- [PROVIDED ENTRIES]
******************************

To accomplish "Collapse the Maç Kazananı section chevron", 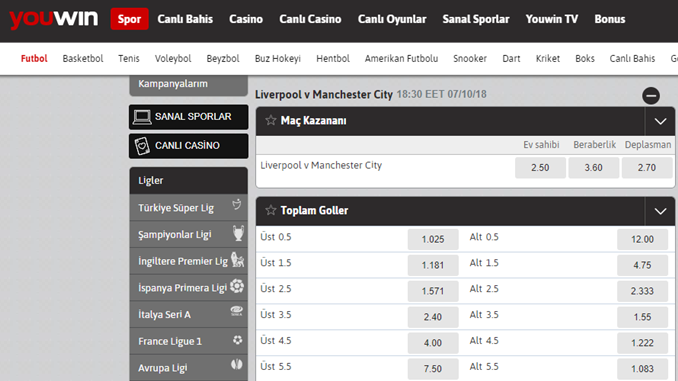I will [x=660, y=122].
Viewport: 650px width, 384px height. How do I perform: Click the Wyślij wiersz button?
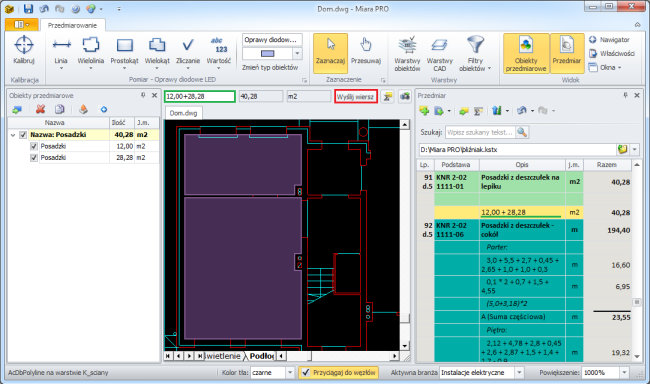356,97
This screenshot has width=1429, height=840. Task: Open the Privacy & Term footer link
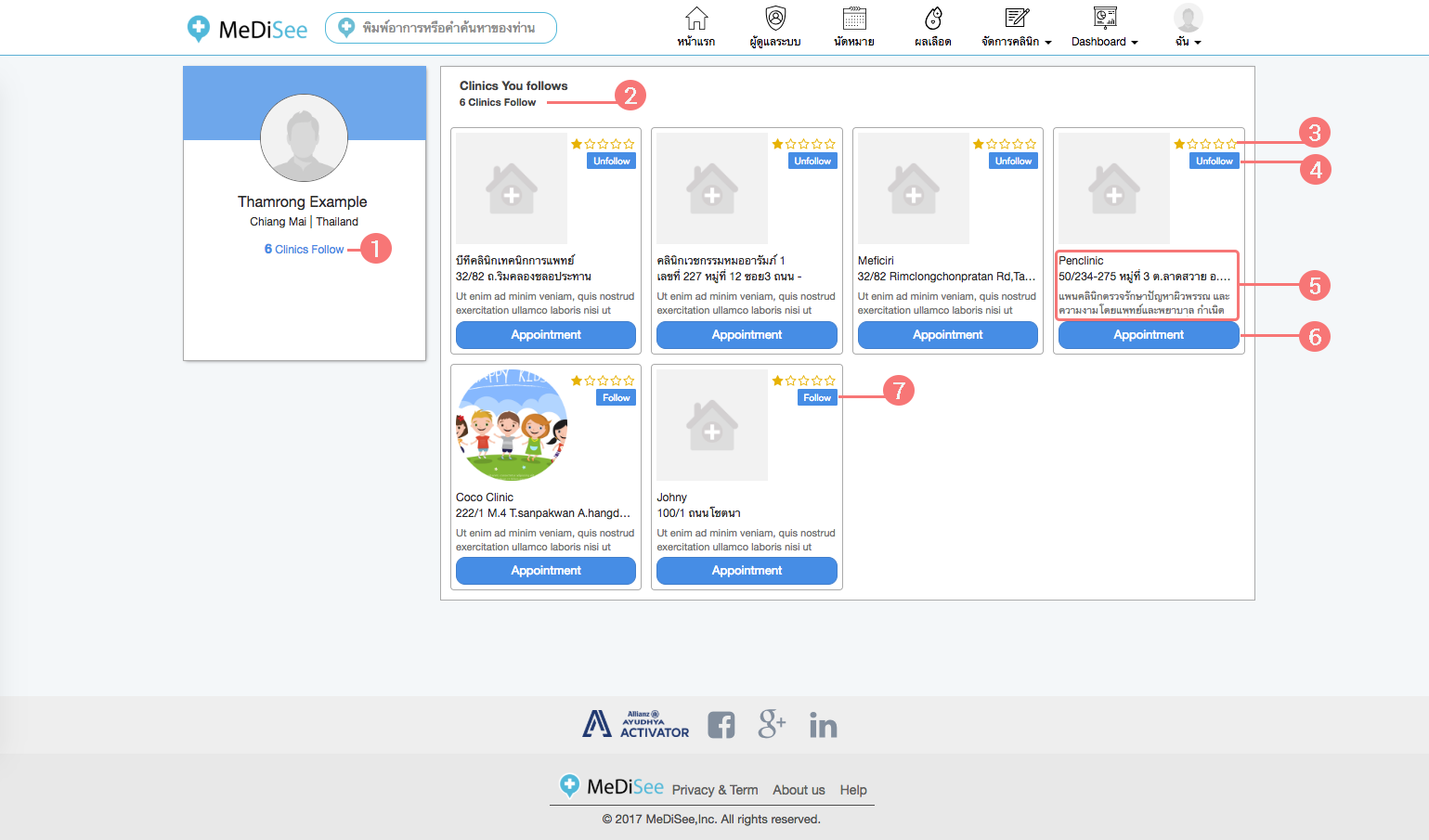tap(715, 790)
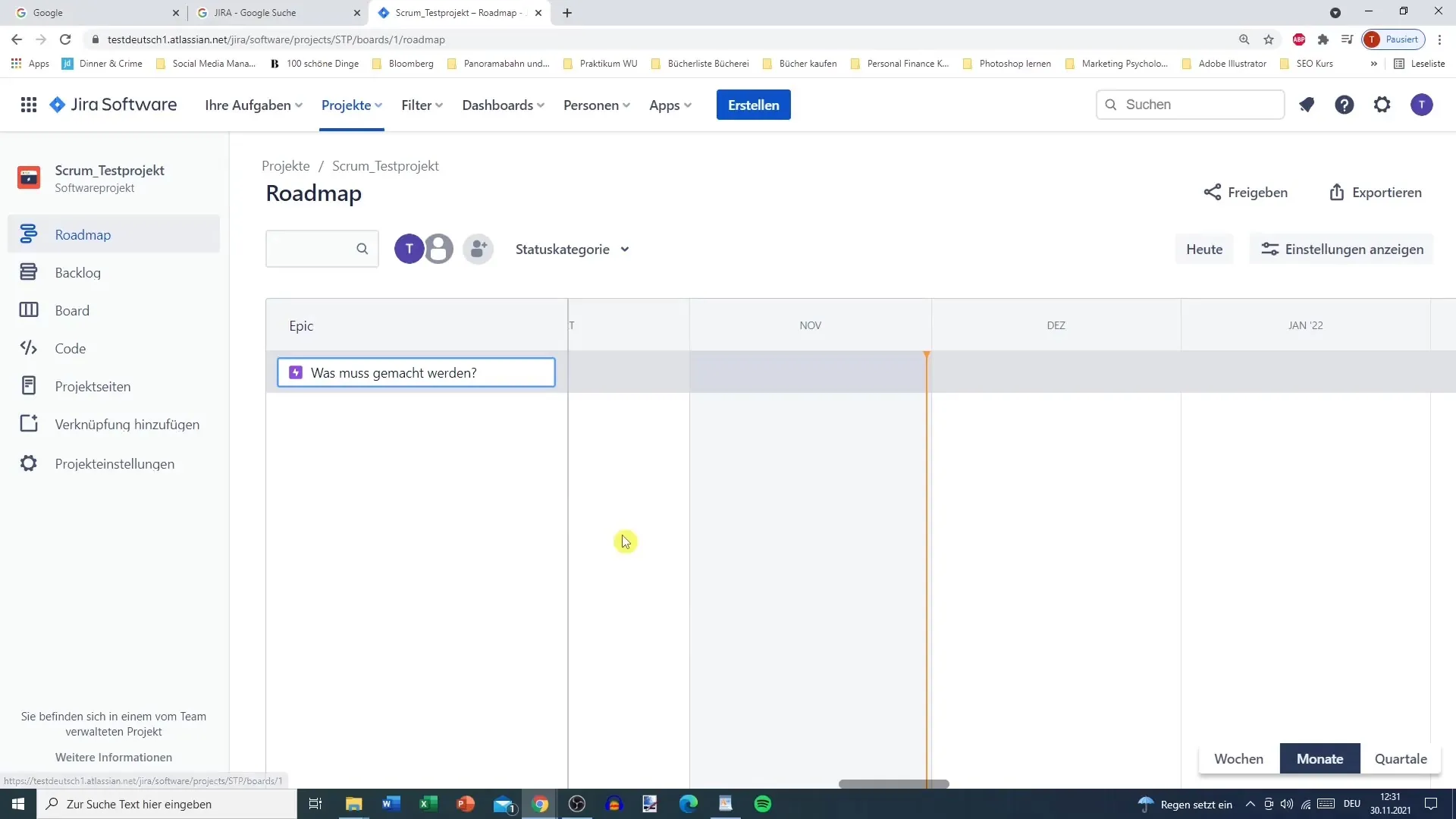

******************************

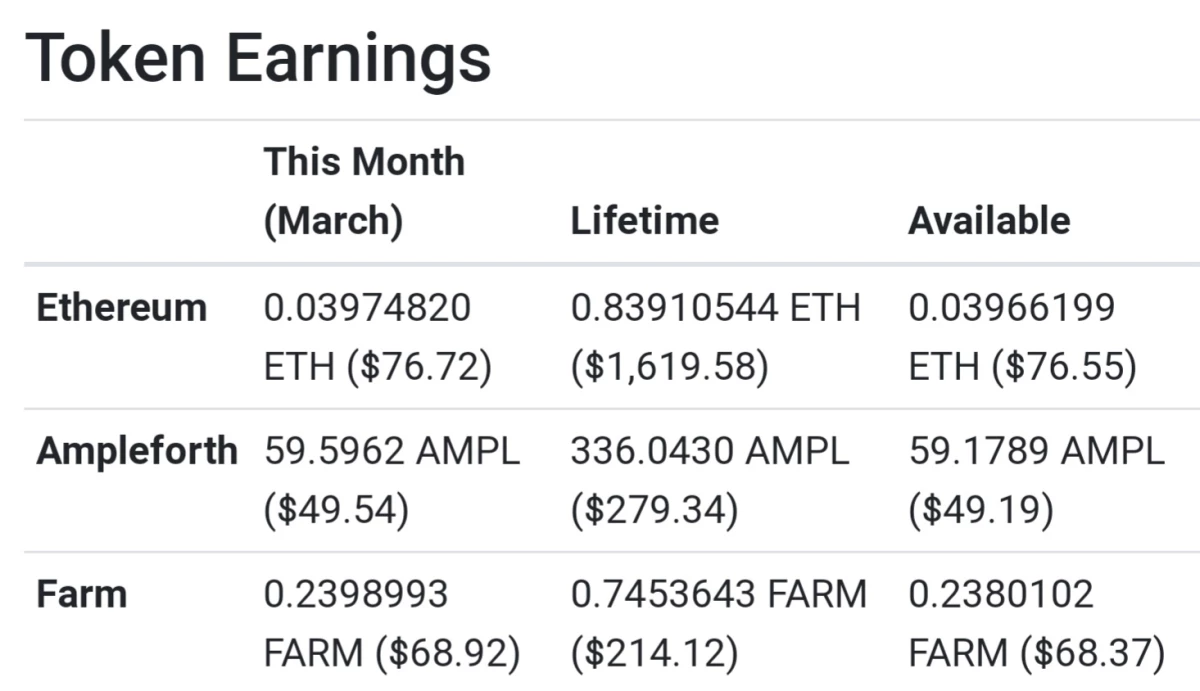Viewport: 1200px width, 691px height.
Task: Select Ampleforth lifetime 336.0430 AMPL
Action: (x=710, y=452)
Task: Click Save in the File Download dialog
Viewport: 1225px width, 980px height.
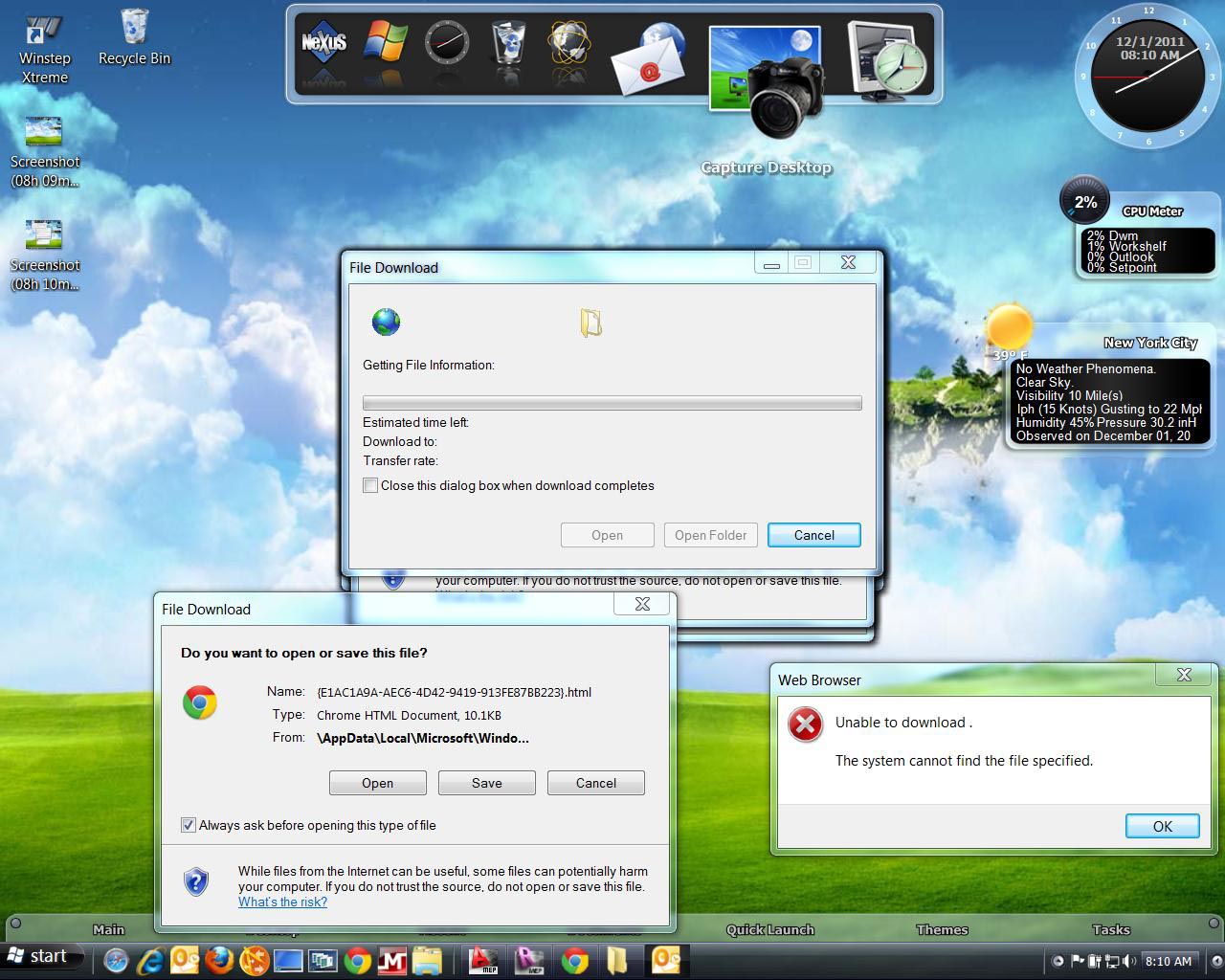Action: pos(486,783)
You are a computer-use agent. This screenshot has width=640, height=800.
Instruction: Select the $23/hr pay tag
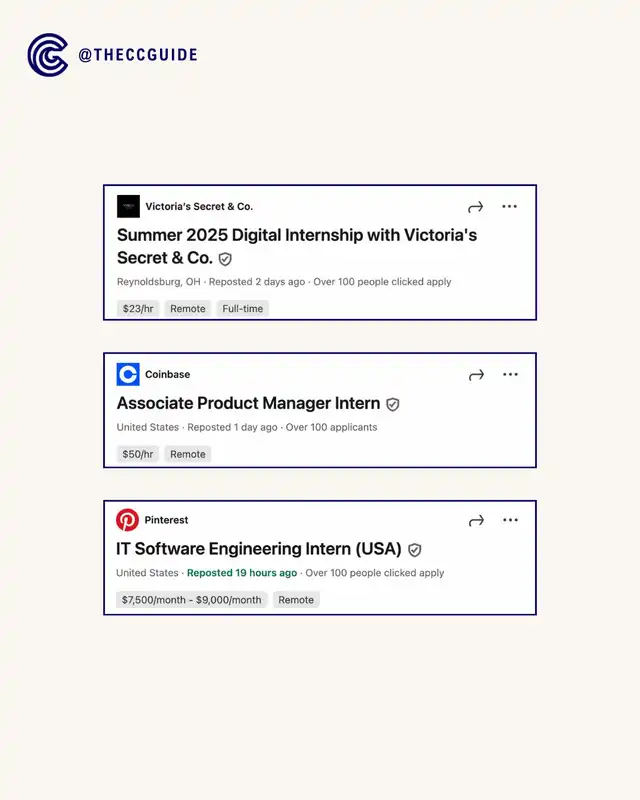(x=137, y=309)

******************************

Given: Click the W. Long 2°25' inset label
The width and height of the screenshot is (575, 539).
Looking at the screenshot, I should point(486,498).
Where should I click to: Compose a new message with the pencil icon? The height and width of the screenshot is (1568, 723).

******************************

- [WORK TO DO]
Rewrite the records from the line containing "Task: Click Save in the File Download dialog" through the line containing "(x=137, y=309)", including both of those lines and the requests. Shift each coordinate in the answers by 81, leave every other number unchanged, and omit the pictures.

- [RESULT OF THE TASK]
Task: Click Save in the File Download dialog
Viewport: 1225px width, 980px height.
Action: pos(567,864)
You are a computer-use agent. This screenshot has width=640, height=800.
Instruction: Select the $23/hr pay tag
(x=218, y=390)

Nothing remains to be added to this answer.